Output every line below without omitting or altering anything.

====== Extracted records ======

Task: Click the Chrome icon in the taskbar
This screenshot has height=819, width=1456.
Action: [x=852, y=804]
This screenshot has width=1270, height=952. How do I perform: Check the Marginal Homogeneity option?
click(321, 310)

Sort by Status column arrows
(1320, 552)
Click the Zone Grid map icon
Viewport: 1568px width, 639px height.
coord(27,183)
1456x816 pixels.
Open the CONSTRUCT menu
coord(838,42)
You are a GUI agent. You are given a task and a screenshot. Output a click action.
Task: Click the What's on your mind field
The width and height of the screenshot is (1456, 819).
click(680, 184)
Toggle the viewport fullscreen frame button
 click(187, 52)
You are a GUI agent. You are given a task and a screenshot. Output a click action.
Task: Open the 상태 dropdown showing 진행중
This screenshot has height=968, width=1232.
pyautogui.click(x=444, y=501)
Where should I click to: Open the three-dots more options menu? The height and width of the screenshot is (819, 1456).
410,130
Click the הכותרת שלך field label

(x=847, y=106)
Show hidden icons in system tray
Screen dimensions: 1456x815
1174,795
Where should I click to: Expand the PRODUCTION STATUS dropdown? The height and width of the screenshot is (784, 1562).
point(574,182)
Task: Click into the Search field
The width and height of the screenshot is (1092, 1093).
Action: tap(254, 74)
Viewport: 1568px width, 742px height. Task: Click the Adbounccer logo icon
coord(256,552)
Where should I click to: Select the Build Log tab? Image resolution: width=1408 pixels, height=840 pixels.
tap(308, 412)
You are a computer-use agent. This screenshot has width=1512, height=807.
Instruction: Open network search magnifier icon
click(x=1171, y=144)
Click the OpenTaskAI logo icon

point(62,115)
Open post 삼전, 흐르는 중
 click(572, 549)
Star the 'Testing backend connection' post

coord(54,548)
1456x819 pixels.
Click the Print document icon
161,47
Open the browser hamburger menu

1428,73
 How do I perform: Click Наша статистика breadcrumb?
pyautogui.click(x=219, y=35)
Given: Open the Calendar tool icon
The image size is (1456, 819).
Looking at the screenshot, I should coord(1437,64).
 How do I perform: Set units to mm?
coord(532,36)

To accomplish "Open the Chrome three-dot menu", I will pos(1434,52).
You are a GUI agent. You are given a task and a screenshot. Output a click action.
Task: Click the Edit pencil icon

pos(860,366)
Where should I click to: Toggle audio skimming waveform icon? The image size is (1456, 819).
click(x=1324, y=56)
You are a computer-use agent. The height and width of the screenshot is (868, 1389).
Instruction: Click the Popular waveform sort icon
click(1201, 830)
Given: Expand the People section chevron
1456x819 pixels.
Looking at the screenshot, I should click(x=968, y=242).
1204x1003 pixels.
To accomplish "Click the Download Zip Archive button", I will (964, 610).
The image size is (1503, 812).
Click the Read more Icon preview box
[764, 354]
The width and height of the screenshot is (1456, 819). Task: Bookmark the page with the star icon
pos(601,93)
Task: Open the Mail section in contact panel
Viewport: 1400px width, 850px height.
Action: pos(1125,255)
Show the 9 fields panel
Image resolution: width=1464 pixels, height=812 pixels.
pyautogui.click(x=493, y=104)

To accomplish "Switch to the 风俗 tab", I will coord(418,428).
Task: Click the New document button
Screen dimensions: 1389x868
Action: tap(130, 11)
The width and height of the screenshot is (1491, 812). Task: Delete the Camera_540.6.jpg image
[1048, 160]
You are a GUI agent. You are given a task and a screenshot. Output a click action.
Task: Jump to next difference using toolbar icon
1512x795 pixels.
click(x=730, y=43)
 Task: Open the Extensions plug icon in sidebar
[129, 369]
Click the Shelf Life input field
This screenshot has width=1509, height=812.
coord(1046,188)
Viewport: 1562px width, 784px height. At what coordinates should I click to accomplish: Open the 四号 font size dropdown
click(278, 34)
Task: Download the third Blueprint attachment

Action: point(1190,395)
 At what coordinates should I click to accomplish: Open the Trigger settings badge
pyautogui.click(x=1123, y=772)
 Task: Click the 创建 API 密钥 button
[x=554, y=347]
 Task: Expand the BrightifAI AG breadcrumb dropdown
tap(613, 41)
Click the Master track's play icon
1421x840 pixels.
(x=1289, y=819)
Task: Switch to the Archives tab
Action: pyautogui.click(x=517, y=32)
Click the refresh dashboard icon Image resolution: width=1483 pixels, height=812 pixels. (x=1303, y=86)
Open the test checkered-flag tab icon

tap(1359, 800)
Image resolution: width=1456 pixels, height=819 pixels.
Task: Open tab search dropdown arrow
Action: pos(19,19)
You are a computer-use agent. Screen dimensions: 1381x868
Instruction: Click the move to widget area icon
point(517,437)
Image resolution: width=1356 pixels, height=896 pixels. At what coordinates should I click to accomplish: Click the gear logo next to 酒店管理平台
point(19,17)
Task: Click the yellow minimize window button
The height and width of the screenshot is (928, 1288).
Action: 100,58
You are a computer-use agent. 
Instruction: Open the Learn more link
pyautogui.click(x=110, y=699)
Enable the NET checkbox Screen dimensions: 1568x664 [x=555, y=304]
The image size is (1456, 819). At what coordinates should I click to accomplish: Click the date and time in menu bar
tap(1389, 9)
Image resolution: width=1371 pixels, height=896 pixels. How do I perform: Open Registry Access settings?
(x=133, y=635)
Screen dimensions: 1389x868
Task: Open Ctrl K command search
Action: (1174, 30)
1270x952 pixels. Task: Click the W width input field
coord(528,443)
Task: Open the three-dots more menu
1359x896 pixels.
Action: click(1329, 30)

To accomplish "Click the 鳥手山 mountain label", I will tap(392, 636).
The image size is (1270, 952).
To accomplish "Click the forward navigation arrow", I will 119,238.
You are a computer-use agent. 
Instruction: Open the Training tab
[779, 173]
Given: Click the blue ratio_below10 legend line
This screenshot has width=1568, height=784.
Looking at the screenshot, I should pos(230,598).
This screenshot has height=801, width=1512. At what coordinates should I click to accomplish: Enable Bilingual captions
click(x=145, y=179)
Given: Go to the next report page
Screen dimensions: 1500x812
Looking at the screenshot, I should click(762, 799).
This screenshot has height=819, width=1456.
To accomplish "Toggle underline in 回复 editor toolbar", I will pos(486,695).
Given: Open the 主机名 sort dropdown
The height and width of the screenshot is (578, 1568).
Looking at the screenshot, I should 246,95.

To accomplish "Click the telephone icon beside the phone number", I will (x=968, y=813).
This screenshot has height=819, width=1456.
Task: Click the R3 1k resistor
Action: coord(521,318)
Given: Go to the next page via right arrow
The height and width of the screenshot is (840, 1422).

======

→ Response to the task
Task: Click the Chrome icon in the taskbar
This screenshot has height=819, width=1456.
Action: [x=852, y=804]
This screenshot has width=1270, height=952. How do I perform: Check the Marginal Homogeneity option?
click(321, 310)

Sort by Status column arrows
(1320, 552)
Click the Zone Grid map icon
Viewport: 1568px width, 639px height.
coord(27,183)
1456x816 pixels.
Open the CONSTRUCT menu
coord(838,42)
You are a GUI agent. You are given a task and a screenshot. Output a click action.
Task: Click the What's on your mind field
The width and height of the screenshot is (1456, 819).
click(680, 184)
Toggle the viewport fullscreen frame button
 click(187, 52)
You are a GUI agent. You are given a task and a screenshot. Output a click action.
Task: Open the 상태 dropdown showing 진행중
This screenshot has height=968, width=1232.
pyautogui.click(x=444, y=501)
Where should I click to: Open the three-dots more options menu? The height and width of the screenshot is (819, 1456).
410,130
Click the הכותרת שלך field label

(x=847, y=106)
Show hidden icons in system tray
Screen dimensions: 1456x815
1174,795
Where should I click to: Expand the PRODUCTION STATUS dropdown? The height and width of the screenshot is (784, 1562).
point(574,182)
Task: Click into the Search field
The width and height of the screenshot is (1092, 1093).
Action: tap(254, 74)
Viewport: 1568px width, 742px height. Task: Click the Adbounccer logo icon
coord(256,552)
Where should I click to: Select the Build Log tab? Image resolution: width=1408 pixels, height=840 pixels.
tap(308, 412)
You are a computer-use agent. This screenshot has width=1512, height=807.
Instruction: Open network search magnifier icon
click(x=1171, y=144)
Click the OpenTaskAI logo icon

point(62,115)
Open post 삼전, 흐르는 중
 click(572, 549)
Star the 'Testing backend connection' post

coord(54,548)
1456x819 pixels.
Click the Print document icon
161,47
Open the browser hamburger menu

1428,73
 How do I perform: Click Наша статистика breadcrumb?
pyautogui.click(x=219, y=35)
Given: Open the Calendar tool icon
The image size is (1456, 819).
Looking at the screenshot, I should coord(1437,64).
 How do I perform: Set units to mm?
coord(532,36)

To accomplish "Open the Chrome three-dot menu", I will pos(1434,52).
You are a GUI agent. You are given a task and a screenshot. Output a click action.
Task: Click the Edit pencil icon

pos(860,366)
Where should I click to: Toggle audio skimming waveform icon? The image size is (1456, 819).
click(x=1324, y=56)
You are a computer-use agent. The height and width of the screenshot is (868, 1389).
Instruction: Click the Popular waveform sort icon
click(1201, 830)
Given: Expand the People section chevron
1456x819 pixels.
Looking at the screenshot, I should click(x=968, y=242).
1204x1003 pixels.
To accomplish "Click the Download Zip Archive button", I will (964, 610).
The image size is (1503, 812).
Click the Read more Icon preview box
[764, 354]
The width and height of the screenshot is (1456, 819). Task: Bookmark the page with the star icon
pos(601,93)
Task: Open the Mail section in contact panel
Viewport: 1400px width, 850px height.
Action: pos(1125,255)
Show the 9 fields panel
Image resolution: width=1464 pixels, height=812 pixels.
pyautogui.click(x=493, y=104)

To accomplish "Switch to the 风俗 tab", I will coord(418,428).
Task: Click the New document button
Screen dimensions: 1389x868
Action: tap(130, 11)
The width and height of the screenshot is (1491, 812). Task: Delete the Camera_540.6.jpg image
[1048, 160]
You are a GUI agent. You are given a task and a screenshot. Output a click action.
Task: Jump to next difference using toolbar icon
1512x795 pixels.
click(x=730, y=43)
 Task: Open the Extensions plug icon in sidebar
[129, 369]
Click the Shelf Life input field
This screenshot has width=1509, height=812.
coord(1046,188)
Viewport: 1562px width, 784px height. At what coordinates should I click to accomplish: Open the 四号 font size dropdown
click(278, 34)
Task: Download the third Blueprint attachment

Action: point(1190,395)
 At what coordinates should I click to accomplish: Open the Trigger settings badge
pyautogui.click(x=1123, y=772)
 Task: Click the 创建 API 密钥 button
[x=554, y=347]
 Task: Expand the BrightifAI AG breadcrumb dropdown
tap(613, 41)
Click the Master track's play icon
1421x840 pixels.
(x=1289, y=819)
Task: Switch to the Archives tab
Action: pyautogui.click(x=517, y=32)
Click the refresh dashboard icon Image resolution: width=1483 pixels, height=812 pixels. (x=1303, y=86)
Open the test checkered-flag tab icon

tap(1359, 800)
Image resolution: width=1456 pixels, height=819 pixels.
Task: Open tab search dropdown arrow
Action: pos(19,19)
You are a computer-use agent. Screen dimensions: 1381x868
Instruction: Click the move to widget area icon
point(517,437)
Image resolution: width=1356 pixels, height=896 pixels. At what coordinates should I click to accomplish: Click the gear logo next to 酒店管理平台
point(19,17)
Task: Click the yellow minimize window button
The height and width of the screenshot is (928, 1288).
Action: 100,58
You are a computer-use agent. 
Instruction: Open the Learn more link
pyautogui.click(x=110, y=699)
Enable the NET checkbox Screen dimensions: 1568x664 [x=555, y=304]
The image size is (1456, 819). At what coordinates should I click to accomplish: Click the date and time in menu bar
tap(1389, 9)
Image resolution: width=1371 pixels, height=896 pixels. How do I perform: Open Registry Access settings?
(x=133, y=635)
Screen dimensions: 1389x868
Task: Open Ctrl K command search
Action: (1174, 30)
1270x952 pixels. Task: Click the W width input field
coord(528,443)
Task: Open the three-dots more menu
1359x896 pixels.
Action: click(1329, 30)

To accomplish "Click the 鳥手山 mountain label", I will tap(392, 636).
The image size is (1270, 952).
To accomplish "Click the forward navigation arrow", I will 119,238.
You are a computer-use agent. 
Instruction: Open the Training tab
[779, 173]
Given: Click the blue ratio_below10 legend line
This screenshot has width=1568, height=784.
Looking at the screenshot, I should pos(230,598).
This screenshot has height=801, width=1512. At what coordinates should I click to accomplish: Enable Bilingual captions
click(x=145, y=179)
Given: Go to the next report page
Screen dimensions: 1500x812
Looking at the screenshot, I should click(762, 799).
This screenshot has height=819, width=1456.
To accomplish "Toggle underline in 回复 editor toolbar", I will pos(486,695).
Given: Open the 主机名 sort dropdown
The height and width of the screenshot is (578, 1568).
Looking at the screenshot, I should 246,95.

To accomplish "Click the telephone icon beside the phone number", I will (x=968, y=813).
This screenshot has height=819, width=1456.
Task: Click the R3 1k resistor
Action: coord(521,318)
Given: Go to the next page via right arrow
The height and width of the screenshot is (840, 1422).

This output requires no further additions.